··· PASSAGE SHOWN

3) Having already written 200 Knight's Cross biographies in books not specifically titled as a book subject, only 260 remain to do the topic in similar detail. Equal documentation needed as the mentioned Junkerschule book. I'd think no reason this isn't done since the subject has been written about since the 1950s but actual researched data is still superficial for 90% of those 260 remaining at best. But with all these projects an ability level required, time, cost, and (at my speed) the 3 to 3 1/2 years to finish. It would properly and completely document SS Ritterkreuzträger after 50 years of books that have not.
4) Helpful if multilingual (reading Latvian) is a detailed study the VI.SS Korps and its Latvian units, surviving materials allowing a full-sized volume of new data that would not duplicate the old Munin Verlag corps study.
5) More individual published KC holder bios are feasible though actual text data on the individual career (in the majority) is limited to 4,000-5,000 words (per longest in my GC series or 3 I did). Other text will stray to a man's commands, their battles, etc. But using all US and European sources enough exists for a "full size" biography volume of new specifics for some, always determined by surviving documentation. Among those is Friedrich-Wilhelm Krüger (KC with "Nord").
6) A 125+ pages study of the 1.SS-Infanterie Brigade (mot) is within my colleague Ignacio Arrondo's volume 3 of our "Totenkopf" study. Known surviving unit and personnel materials in hand shows similar or larger individual books could be done on these units with all new researched data presented;
Kommandostab "Reichsführer-SS (material exists for a huge volume)

······

**ACTIVITY 1**
In one to three sentences, explain why the passage on proposed book projects says only 260 Knight's Cross biographies remain to be done.
**ACTIVITY 2**
Echo the passage on proposed book projects word for word, from "3) Having already" up to and including "Verlag corps study.".

··· STUDY MATERIAL

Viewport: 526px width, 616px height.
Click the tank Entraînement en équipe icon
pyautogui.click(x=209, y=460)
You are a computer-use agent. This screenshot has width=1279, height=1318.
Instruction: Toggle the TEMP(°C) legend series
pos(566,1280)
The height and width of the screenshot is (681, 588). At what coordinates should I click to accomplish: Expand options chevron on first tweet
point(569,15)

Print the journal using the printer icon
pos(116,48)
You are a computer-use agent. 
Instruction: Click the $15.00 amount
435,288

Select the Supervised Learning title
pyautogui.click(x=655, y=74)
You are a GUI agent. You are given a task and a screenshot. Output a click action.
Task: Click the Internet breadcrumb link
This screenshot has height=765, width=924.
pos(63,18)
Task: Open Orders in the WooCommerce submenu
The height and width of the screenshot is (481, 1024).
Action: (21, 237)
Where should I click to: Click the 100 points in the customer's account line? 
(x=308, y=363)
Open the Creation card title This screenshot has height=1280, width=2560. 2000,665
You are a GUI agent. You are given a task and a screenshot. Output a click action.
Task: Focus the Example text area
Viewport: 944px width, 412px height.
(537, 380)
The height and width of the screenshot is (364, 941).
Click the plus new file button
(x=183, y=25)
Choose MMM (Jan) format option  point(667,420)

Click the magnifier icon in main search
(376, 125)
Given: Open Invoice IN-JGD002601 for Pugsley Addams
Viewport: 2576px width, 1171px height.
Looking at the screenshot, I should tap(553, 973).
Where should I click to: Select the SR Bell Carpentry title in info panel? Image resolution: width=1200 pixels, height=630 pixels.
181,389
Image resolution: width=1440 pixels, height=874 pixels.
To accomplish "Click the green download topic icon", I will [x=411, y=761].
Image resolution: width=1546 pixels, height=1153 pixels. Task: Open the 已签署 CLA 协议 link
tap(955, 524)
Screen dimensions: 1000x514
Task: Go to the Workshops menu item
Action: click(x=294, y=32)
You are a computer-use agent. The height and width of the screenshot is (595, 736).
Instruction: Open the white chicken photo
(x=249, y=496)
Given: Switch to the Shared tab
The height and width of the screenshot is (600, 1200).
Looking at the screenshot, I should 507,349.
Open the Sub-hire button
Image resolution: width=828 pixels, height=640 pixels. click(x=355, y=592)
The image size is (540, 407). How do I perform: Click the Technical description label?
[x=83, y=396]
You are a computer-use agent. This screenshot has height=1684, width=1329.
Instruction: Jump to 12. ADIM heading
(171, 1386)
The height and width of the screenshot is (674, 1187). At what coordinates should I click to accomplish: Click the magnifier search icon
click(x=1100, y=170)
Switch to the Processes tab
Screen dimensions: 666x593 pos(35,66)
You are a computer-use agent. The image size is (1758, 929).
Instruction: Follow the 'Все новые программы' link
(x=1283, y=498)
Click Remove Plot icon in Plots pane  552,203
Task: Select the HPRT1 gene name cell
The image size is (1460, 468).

······

**SOLUTION 1**
Only 260 remain because 200 Knight's Cross biographies have already been written in books not specifically titled as a book subject.

**SOLUTION 2**
3) Having already written 200 Knight's Cross biographies in books not specifically titled as a book subject, only 260 remain to do the topic in similar detail. Equal documentation needed as the mentioned Junkerschule book. I'd think no reason this isn't done since the subject has been written about since the 1950s but actual researched data is still superficial for 90% of those 260 remaining at best. But with all these projects an ability level required, time, cost, and (at my speed) the 3 to 3 1/2 years to finish. It would properly and completely document SS Ritterkreuzträger after 50 years of books that have not.
4) Helpful if multilingual (reading Latvian) is a detailed study the VI.SS Korps and its Latvian units, surviving materials allowing a full-sized volume of new data that would not duplicate the old Munin Verlag corps study.